TASK: Start at the top of the records below and copy them exactly to the end.

RECORDS FOR THE TASK:
============

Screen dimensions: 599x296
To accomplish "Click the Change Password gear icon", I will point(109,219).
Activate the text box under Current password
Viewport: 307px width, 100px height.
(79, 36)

============

SOLUTION TO THE EXERCISE:
Screen dimensions: 599x296
To accomplish "Click the Change Password gear icon", I will point(109,219).
Activate the text box under Current password
Viewport: 307px width, 100px height.
(79, 36)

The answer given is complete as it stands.